Who is the Course For?
At first glance, this looks like your typical beginner course you could find free on YouTube. While the first few sections are in fact for complete beginners, the course increases the challenge level consistently up into the final challenge of building a full multiplayer game. A complete beginner will feel comfortable in the early phases and likely drop-out mid-way; however, a skilled student will be frustrated by the slow pace early on, then feel at home mid-way, and finally feel challenged adequately in the end.

The Difficulty Curve
This is something I’ve been thinking about for some time and might write a more extensive article on its application on learning in the future. To keep it brief, HERE 1 is a representation of how difficulty in games should increase over time to match the player’s skill level, but drop for periods of rest. The application with learning is that a student should be exposed to increasingly difficult concepts, but be re-exposed to earlier challenges (the drop) when difficulty is high, which results in the student feeling more capable and getting a chance to review. Ben Tristem excels in this application of the difficulty curve to the highest standard I have seen in my now 7 resources used. He builds up a student, challenges them, and comes back to repeat things.

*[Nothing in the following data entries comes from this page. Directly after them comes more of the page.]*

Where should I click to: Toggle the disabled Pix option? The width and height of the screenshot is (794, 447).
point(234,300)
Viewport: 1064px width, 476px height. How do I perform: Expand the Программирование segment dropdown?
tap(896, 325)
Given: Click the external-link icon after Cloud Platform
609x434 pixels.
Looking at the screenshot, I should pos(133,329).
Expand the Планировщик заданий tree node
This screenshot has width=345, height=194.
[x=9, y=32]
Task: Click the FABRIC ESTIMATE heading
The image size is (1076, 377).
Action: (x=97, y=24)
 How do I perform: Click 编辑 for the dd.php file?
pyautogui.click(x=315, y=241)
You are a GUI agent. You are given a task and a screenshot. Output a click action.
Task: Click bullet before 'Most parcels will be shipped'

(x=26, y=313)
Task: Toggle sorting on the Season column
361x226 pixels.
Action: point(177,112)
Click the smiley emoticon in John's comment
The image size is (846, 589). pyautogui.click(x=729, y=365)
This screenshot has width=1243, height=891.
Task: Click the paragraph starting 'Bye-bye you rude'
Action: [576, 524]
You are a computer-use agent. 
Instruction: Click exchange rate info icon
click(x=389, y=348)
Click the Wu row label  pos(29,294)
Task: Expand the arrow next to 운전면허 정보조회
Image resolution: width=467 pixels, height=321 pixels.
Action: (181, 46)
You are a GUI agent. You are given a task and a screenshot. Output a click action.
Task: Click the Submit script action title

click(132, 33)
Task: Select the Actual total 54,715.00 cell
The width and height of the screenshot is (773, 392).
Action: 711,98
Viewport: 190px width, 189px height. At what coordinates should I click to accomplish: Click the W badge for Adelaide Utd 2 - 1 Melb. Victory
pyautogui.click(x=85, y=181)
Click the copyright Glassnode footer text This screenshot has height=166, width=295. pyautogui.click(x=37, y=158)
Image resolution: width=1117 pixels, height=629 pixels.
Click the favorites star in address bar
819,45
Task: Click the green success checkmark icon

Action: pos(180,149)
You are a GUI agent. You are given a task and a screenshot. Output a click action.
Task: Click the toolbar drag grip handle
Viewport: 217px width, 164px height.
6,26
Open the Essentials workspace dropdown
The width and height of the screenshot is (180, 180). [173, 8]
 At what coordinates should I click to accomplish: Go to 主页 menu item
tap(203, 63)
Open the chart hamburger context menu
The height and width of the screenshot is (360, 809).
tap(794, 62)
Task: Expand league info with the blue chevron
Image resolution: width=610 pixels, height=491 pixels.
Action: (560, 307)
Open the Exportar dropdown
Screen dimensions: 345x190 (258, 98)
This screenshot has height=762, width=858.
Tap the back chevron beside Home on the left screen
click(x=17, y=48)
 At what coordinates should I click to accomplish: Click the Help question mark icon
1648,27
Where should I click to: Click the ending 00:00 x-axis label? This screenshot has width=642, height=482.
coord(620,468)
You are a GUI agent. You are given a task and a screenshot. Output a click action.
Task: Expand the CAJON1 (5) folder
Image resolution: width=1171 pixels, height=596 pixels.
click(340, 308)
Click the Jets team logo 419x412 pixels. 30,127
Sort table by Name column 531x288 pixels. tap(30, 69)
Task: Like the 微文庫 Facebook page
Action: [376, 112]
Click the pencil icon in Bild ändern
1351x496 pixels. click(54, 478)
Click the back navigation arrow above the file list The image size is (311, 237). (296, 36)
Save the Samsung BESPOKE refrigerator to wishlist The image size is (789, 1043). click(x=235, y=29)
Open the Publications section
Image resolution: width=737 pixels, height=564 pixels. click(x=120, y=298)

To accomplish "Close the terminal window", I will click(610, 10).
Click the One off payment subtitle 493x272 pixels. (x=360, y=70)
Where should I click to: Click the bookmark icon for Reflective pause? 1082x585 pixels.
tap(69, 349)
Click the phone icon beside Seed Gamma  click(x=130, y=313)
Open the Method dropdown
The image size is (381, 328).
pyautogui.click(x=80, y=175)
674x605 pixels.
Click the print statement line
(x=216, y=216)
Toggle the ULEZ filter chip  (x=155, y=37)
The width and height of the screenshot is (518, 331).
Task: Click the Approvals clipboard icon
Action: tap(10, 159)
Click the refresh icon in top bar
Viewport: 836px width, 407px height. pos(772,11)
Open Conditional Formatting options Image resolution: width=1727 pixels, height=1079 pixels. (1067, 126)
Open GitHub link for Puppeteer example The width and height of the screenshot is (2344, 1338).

Ben Tristem excels in this application of the difficulty curve…

Challenges: An Example of Active Learning
These challenges I’ve described make up a pretty substantial piece of the course. Research has shown that active learning2. has a greater impact on skill development in the sciences. From what learning resources I have used (Unity, Gamemaker, Unreal, Blender, etc.) the frequency of challenges is far inferior to this course, and is more typically an “I don’t want to teach you this so research yourself”. All of the challenges in this course are matched well with the concept and depth into the course.

Final Notes
Keeping this review short for digestion, I’ll just make a few notes and then post my summarised feelings. One of my biggest gripes with the course was a lack of editing. Overall, the course flows very well thanks to the natural teaching of Ben and his dynamic with the secondary teacher. With that said, there is an abundant number of times where either teacher fumbles through a sentence or three and puts the responsibility on the student to extrapolate what they meant (e.g., “so what a navmesh is, is a way for this artificial intelligence agent understanding something enough about the world that it can took uhm, actually uh navigate the world”). Fortunately, so much time is spent on each concept that I had plenty of time to explore the concepts to a point of confidence.


  • Thorough intro to Unity
  • Very beginner friendly (first part of course, gets harder)
  • Good for both Mac/PC users
  • Udemy is great at being a centralised hub for improved workflow/ interaction (QA)
  • all assets available and projects updated on github
  • Teaches how to ask questions online
  • Student Collaborative (i.e., concepts appended on student recommendation)
  • Good team dynamic between instructors
  • some great coding practices
  • Repetition brings difficulty curve down again as a refresher/review before upping the challenge
  • Sections build up into a large crossover skillset
  • Some image editing (gimp) and version control, but could be more
  • visual learning is a huge advantage for absolute beginners, as its easier to watch someone work within a piece of software as opposed to reading text and needing to search up lots of terminology along the way



  • Frequently makes mistakes, but these mistakes open up new concepts to learn
  • Uses outdated version (from 4.x to 5.2), but this is an opportunity to actually learn the meaning of Unity versions and how to update obsolete code/components



  • watching 52 hours of video lecture is absurdly straining on the brain compared to reading, as you have to watch every click and listen to every word or you might miss something important
  • Lack of proper editing at times
  • C# intro is lacking
  • Inconsistent instructions (ties into poor editing)
  • Often gets ahead of himself with coding (e.g., deleting sections that will be re-added elsewhere later)

Final Score 8/10: Recommended

Store Link (1.0) – https://www.udemy.com/unitycourse/

Store Link (2.0) – https://www.udemy.com/unitycourse2/


1. Game Difficulty in Casual Games
2. Active learning increases student performance in science, engineering, and mathematics

Looking Back…

As the 2.0 version of this course has been released you might think this version is obsolete. I would argue this version is equally or more important as working with different versions of Unity showcases the changes the engine has made. If you ever work at a company or with someone else’s project you may have to use older code. So it doesn’t hurt to be more flexible with different versions.

With that said, I will likely take the 2.0 some time in the future and post my thoughts.